Unless you have a megger you will not be able to test the insulation quality of the motors.

Mark


----------



## valentine (Nov 12, 2011)

Master of Cold said:


> Is there a y-delta starter ?





Jackofall1 said:


> I have to ask, when you serviced the fan you took the sheaves off both the fan and the motor, are you certain that you put them back on correctly. If you didn't this would explain the high current draw under load, you have sped the fan up resulting in moving more air, just an idea.
> 
> As for testing the motors, measure the resistance of the field windings, each set of windings should be close to each other and have low ohms readings. I would select the motor with the most consistant low readings field windings to field windings.
> 
> ...


 
Thanks your response Mark. We did not touch the blower at first. The initial motor failure was on low insulation. Then we fitted a spare motor with 2 amps no-load amperage & noted that it was drawing 40 amps & overheating / tripping. later we fitted another reconditioned motor of 2 amps no-load amperage & again same drew 37 amps on load & getting heated. We then checked the blower & connecting v-belt & found all in order. hence we suspect motors primarily or it might be the blower as well when running at the high rpm, although no tell tale evidence of same. We have the ohmeter & megger & will check as suggested. 

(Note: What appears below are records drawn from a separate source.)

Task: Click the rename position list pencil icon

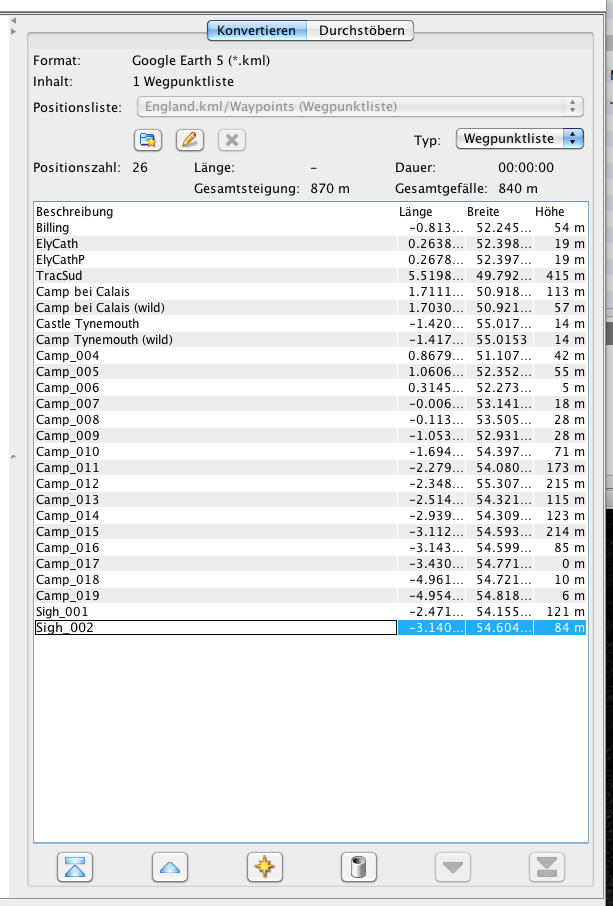Action: [189, 140]
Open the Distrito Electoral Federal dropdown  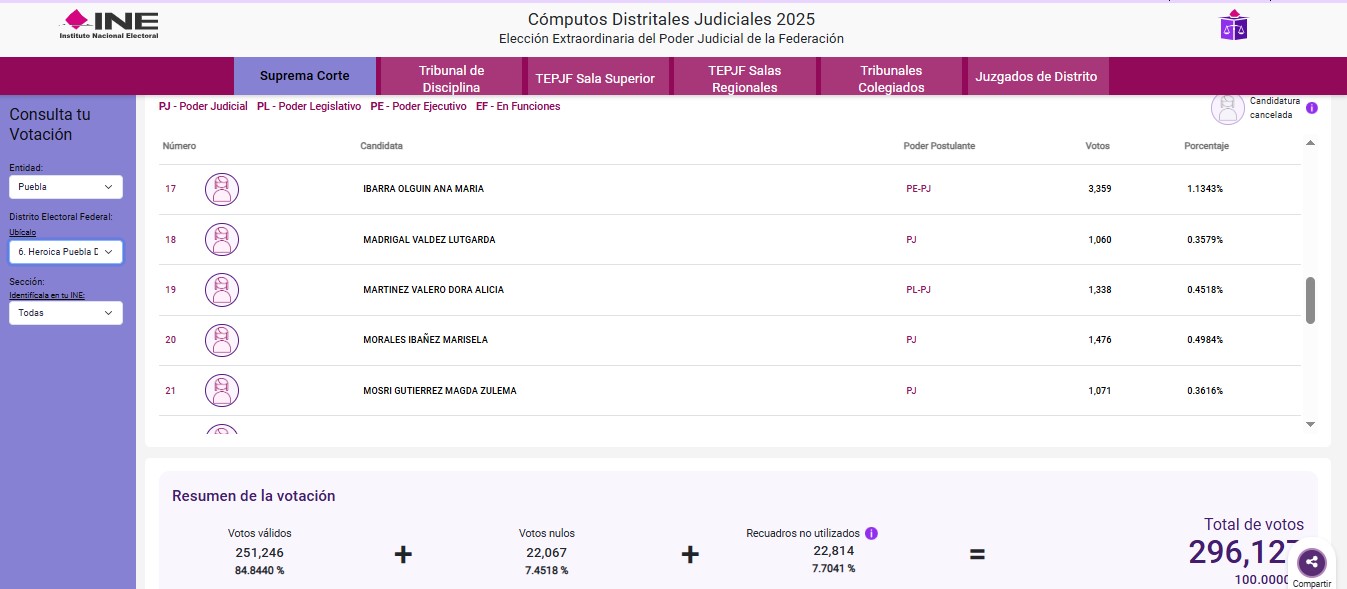66,252
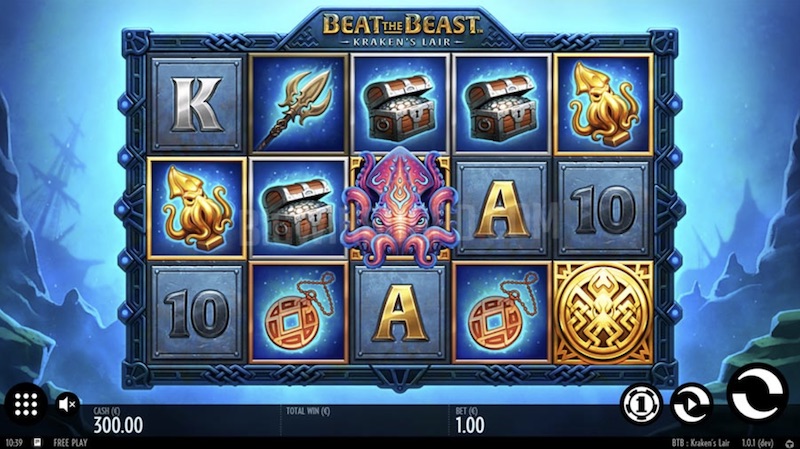This screenshot has height=449, width=800.
Task: Click the golden squid statue in top right
Action: coord(603,104)
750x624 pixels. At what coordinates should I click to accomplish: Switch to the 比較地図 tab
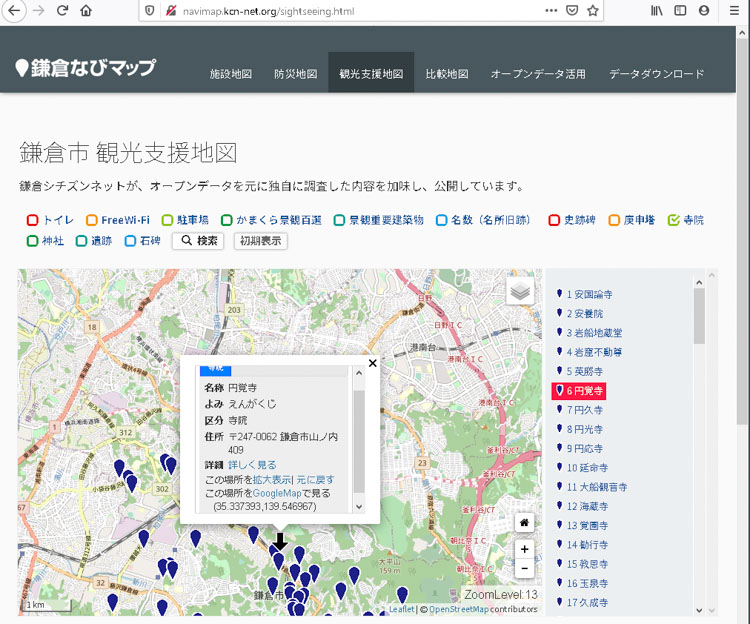[446, 74]
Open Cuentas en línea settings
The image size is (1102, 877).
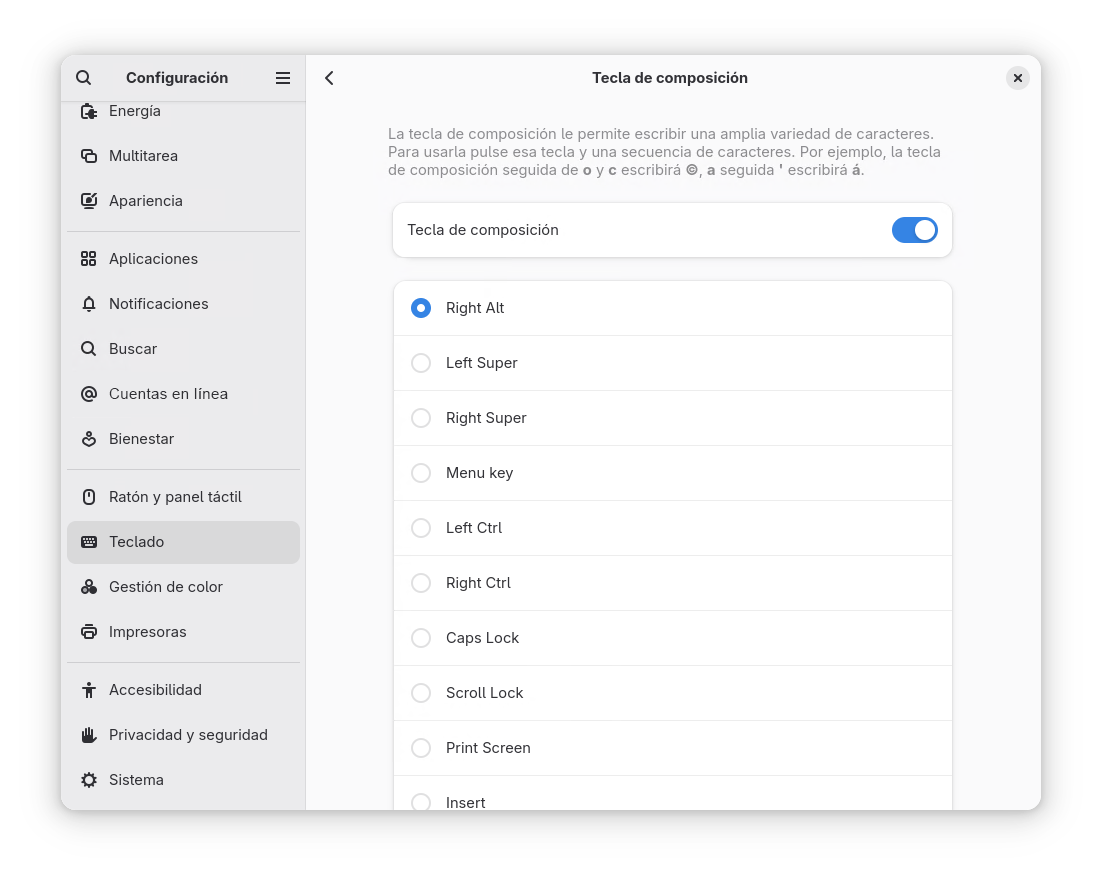click(168, 393)
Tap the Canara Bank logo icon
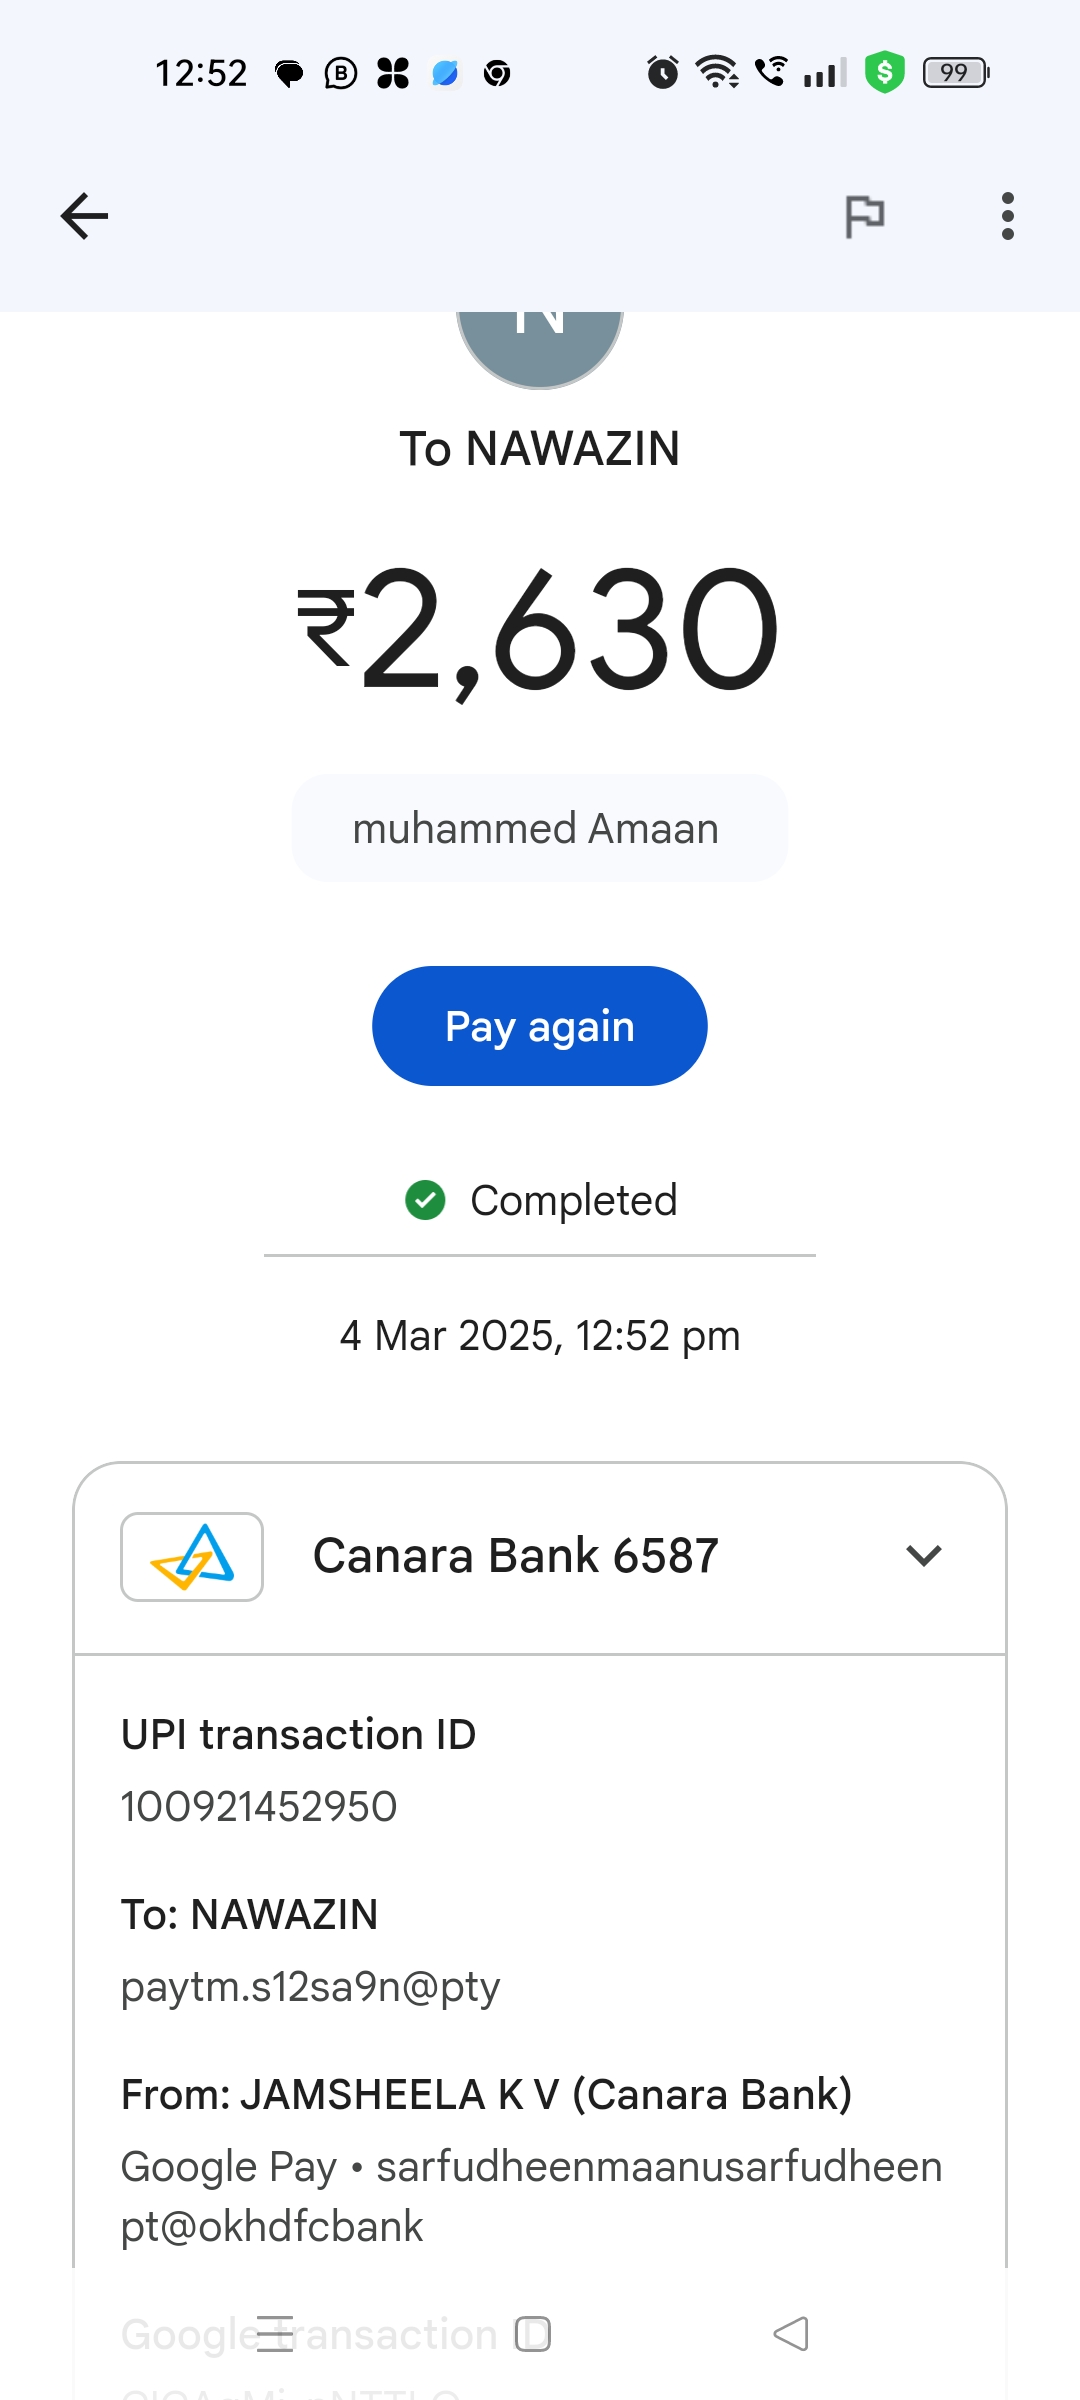Viewport: 1080px width, 2400px height. tap(192, 1557)
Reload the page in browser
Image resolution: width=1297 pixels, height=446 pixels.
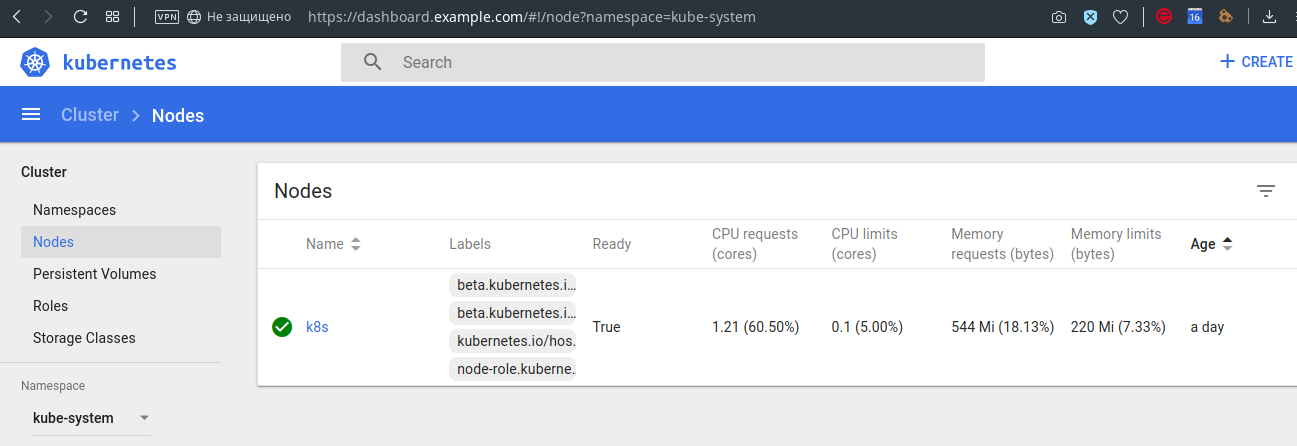pos(80,17)
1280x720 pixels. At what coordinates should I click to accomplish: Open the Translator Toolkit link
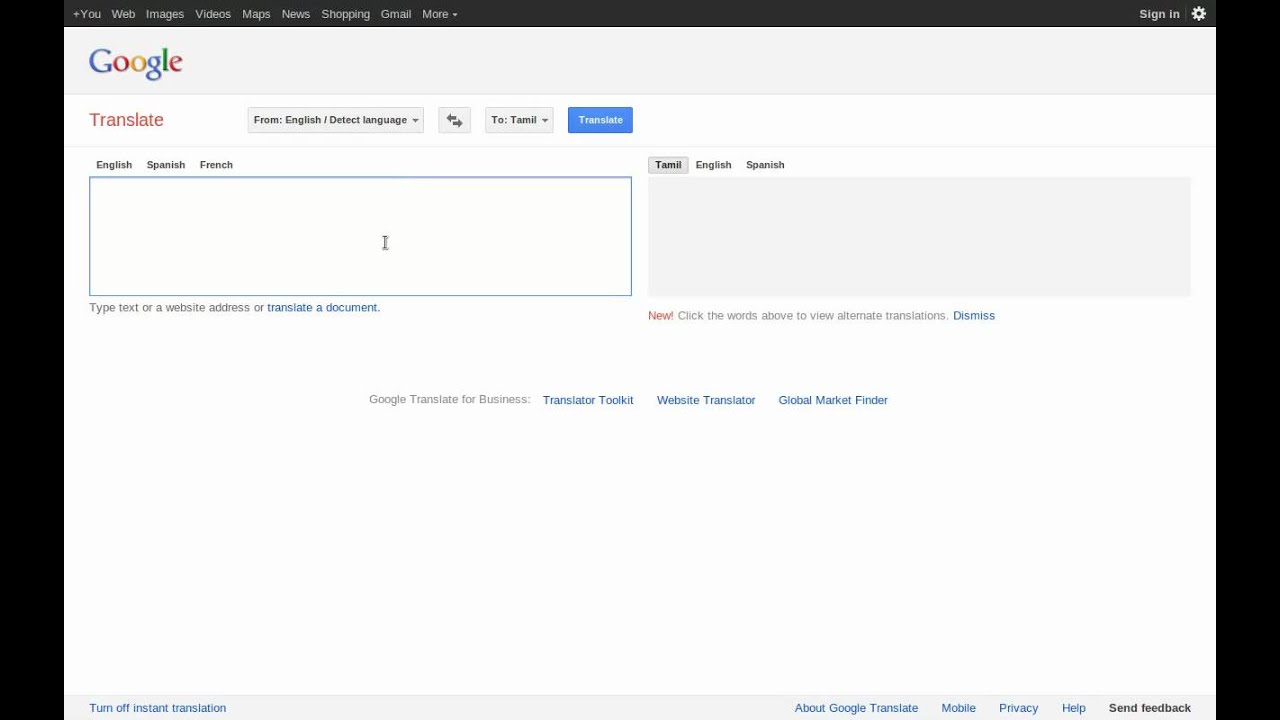tap(588, 400)
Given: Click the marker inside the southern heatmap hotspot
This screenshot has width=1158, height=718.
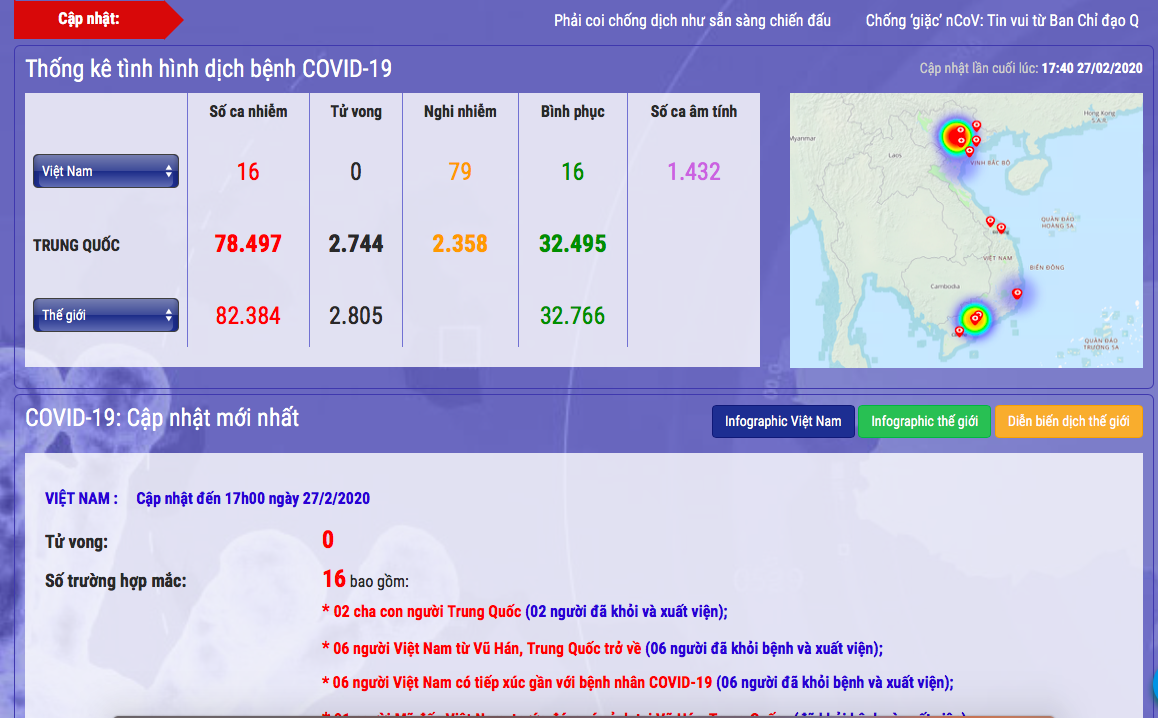Looking at the screenshot, I should click(x=977, y=318).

Also the motor that was showing low rinsulation was sent to an electrical workshop for repairs & after coming back, same was checked & found to be drawing 14 amps on no load. Could u suggest some light on this high no-load current. thanks your assistance. Brgds / valentine.


----------



## Jackofall1 (Dec 5, 2010)

valentine said:


> Thanks your response Mark. We did not touch the blower at first. The initial motor failure was on low insulation. Then we fitted a spare motor with 2 amps no-load amperage & noted that it was drawing 40 amps & overheating / tripping. later we fitted another reconditioned motor of 2 amps no-load amperage & again same drew 37 amps on load & getting heated. We then checked the blower & connecting v-belt & found all in order. hence we suspect motors primarily or it might be the blower as well when running at the high rpm, although no tell tale evidence of same. We have the ohmeter & megger & will check as suggested.
> 
> Also the motor that was showing low rinsulation was sent to an electrical workshop for repairs & after coming back, same was checked & found to be drawing 14 amps on no load. Could u suggest some light on this high no-load current. thanks your assistance. Brgds / valentine.


A new 20 hp 3 phase 480 volt motor should pull about 10 amps, so 14 amps no load is close.

http://www.baldor.com/products/perf...Efficiency&winding=09WGY583&rating=40CMB-CONT

Hook it up, if its still pulling high amps (37 amps) your load is too great for the motor.

Mark


----------